WHEREAS, AMERICAN BOSCH, subject to certain investigations to be made by it with respect to the Inventions and the patent situation relating thereto, is desirous of acquiring certain rights for the manufacture, use, and sale of articles embodying the Inventions; and

WHEREAS, METER is desirous of granting to AMERICAN BOSCH such rights, NOW THEREFORE, in consideration of the premises and of the sum of One Thousand Dollars ($1,000), the receipt whereof is hereby acknowledged, IT IS AGREED as follows:

1. METER and the INVENTORS, jointly and severally, certify and warrant that 'METER is the owner of the entire right, title, and interest in and to the Inventions and the applications for Letters Patent of the United States, Canada, and Great Britain, the serial numbers and dates of filing of which are set forth on "Exhibit A"; and METER and the INVENTORS, jointly and severally, further certify, warrant, and covenant that METER will be the owner of the entire right, title, and interest in and to the Letters Patent to be issued upon said applications, or any divisions, continuations, renewals, extensions, and reissues thereof. METER and the INVENTORS, jointly and severally, further certify and warrant that METER has the sole right to grant licenses under the Inventions and said applications for Letters Patent and under the Letters Patent to be issued thereon, or any divisions, continuations, renewals, extensions, and reissues thereof.

2. METER grants to AMERICAN BOSCH the exclusive option, for a period of six (6) months from the date of this Option Agreement, to secure from METER the License Agreement attached hereto and made a part hereof as “Exhibit B."
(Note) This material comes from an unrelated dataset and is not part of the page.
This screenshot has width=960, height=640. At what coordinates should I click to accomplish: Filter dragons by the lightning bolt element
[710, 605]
3. METER and the INVENTORS, jointly and severally, agree to deliver to AMERICAN BOSCH, within ten (10) days from the date of this Option Agreement, a sample liquid pump and copies of all necessary drawings, specifications, and technical data to enable AMERICAN BOSCH to instal, operate, and test such sample liquid pump and to construct, operate, and test such additional sample liquid pumps as AMERICAN BсSCH may deem necessary or desirable for the purposes of its investigation. In order to aid and facilitate AMERICAN BOSCH in its investigation, METER and the INVENTORS further agree, jointly and severally, to supply AMERICAN BOSCH with all reports, information, and data, relating to the Inventions coming into the possession of either METER or the INVENTORS during the option period. 4. During the option period, AMERICAN BOSCH shall have the right to make and use articles embodying the Inventions, but only for experimental purposes, and AMERICAN BOSCH shall not have the right to sell any such articles.
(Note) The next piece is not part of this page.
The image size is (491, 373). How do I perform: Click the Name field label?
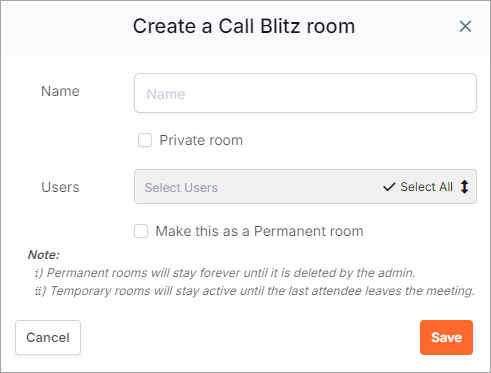pos(60,91)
5. METER and the INVENTORS, jointly and severally, agree, during the option period, to make to AMERICAN BOSCH full and complete disclosure of the subject matter and status of all applications for Letters Patent listed on "Exhibit A" or filed during the option period, and to instruct the attorneys of METER, including its patent attorneys, to give such assistance as may be reasonably required by the attorneys of AMERICAN BOSCH in order to enable them to form an opinion with respect to the value of the patent protection probably obtainable on the Inventions and with respect to the question of possible infringement upon patent rights of third parties. Within ten (10) days after the date of this Option Agreement, METER will cause to be sent to AMERICAN BOSCH (a) true and complete copies of the pending applications listed on "Exhibit A" and of all correspondence with the patent offices with respect thereto, and (b) any reports or informa

tion in the possession of METER, the INVENTORS, or the attorneys of METER, with respect to the questions whether the Inventions embody patentable subject matter or infringe or may be held to infringe, the patent rights of third parties.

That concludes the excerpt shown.